[ASSIGNMENT]
Your answer should be every line from the records that contains "label".

Collected data
******

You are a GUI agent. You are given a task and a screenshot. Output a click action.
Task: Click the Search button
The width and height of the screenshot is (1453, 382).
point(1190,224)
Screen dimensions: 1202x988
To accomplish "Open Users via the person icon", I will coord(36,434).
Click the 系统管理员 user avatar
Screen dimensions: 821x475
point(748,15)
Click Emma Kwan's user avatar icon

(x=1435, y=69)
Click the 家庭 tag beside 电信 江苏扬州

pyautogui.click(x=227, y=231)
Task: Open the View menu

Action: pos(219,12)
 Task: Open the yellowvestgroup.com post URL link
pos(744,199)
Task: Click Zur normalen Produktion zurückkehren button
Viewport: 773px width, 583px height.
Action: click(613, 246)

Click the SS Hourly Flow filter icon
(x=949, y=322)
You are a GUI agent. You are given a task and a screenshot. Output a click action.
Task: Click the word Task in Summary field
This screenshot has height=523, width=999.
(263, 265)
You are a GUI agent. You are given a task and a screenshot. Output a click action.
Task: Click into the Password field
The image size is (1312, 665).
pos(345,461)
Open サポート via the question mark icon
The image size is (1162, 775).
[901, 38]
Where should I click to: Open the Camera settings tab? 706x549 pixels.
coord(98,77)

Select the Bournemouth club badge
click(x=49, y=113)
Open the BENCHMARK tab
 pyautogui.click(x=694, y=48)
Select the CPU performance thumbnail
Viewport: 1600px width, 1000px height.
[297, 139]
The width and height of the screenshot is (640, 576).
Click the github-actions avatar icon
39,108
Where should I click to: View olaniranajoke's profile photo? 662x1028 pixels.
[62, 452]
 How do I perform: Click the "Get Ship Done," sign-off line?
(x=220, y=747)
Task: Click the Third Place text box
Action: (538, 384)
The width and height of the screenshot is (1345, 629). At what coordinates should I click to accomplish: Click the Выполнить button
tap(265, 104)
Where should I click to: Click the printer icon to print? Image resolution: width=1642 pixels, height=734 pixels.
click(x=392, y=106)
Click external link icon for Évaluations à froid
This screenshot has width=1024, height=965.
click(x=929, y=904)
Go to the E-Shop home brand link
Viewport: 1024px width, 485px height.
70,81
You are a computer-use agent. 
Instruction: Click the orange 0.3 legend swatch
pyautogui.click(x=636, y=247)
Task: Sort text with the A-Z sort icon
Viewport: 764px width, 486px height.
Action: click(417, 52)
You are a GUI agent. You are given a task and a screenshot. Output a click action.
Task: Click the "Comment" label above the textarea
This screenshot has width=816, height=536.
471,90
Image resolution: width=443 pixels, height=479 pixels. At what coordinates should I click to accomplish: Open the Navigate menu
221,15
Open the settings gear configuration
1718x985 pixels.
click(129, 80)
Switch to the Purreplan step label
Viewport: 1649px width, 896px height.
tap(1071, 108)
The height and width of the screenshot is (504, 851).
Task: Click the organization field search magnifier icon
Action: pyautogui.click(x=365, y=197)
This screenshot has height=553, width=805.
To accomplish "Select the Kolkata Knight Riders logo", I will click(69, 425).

******

[OUTPUT BELOW]
Task: Click the "Comment" label above the textarea
Switch to the Purreplan step label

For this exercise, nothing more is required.